» **WHAT YOU NEED TO DO**: Look below for the line that has "Screen dimensions: 1512x809". Set down the lines from there through the line that has "The image size", exactly as written.

» **SOURCE INFORMATION**:
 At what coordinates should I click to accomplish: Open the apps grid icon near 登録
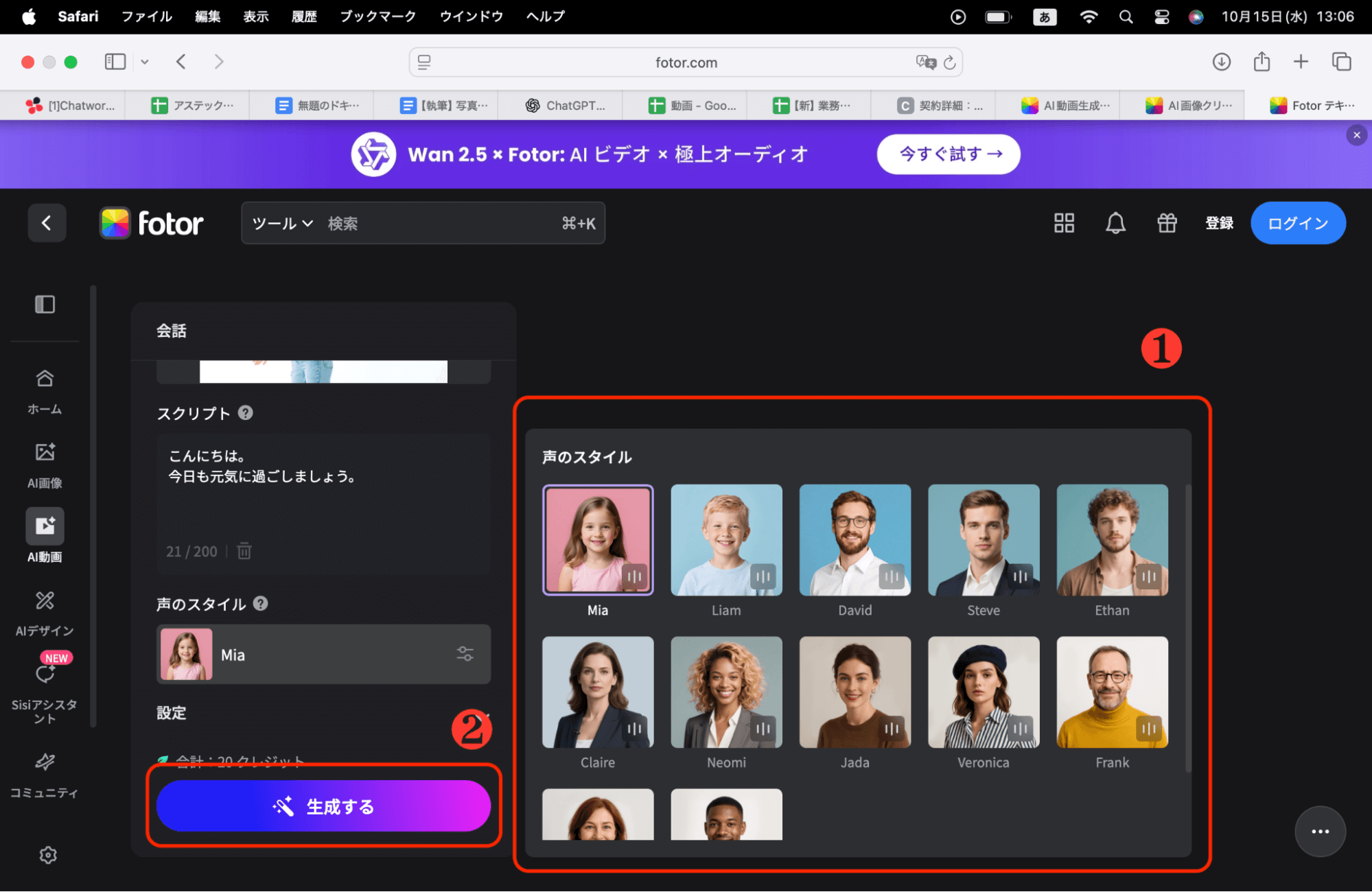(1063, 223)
--
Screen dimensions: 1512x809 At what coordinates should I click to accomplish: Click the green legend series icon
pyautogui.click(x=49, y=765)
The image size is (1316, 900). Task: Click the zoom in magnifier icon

» **ANSWER TO THIS EXERCISE**:
Screen dimensions: 1512x809 At what coordinates should I click to accomplish: Click the green legend series icon
pyautogui.click(x=49, y=765)
The image size is (1316, 900). Task: Click the zoom in magnifier icon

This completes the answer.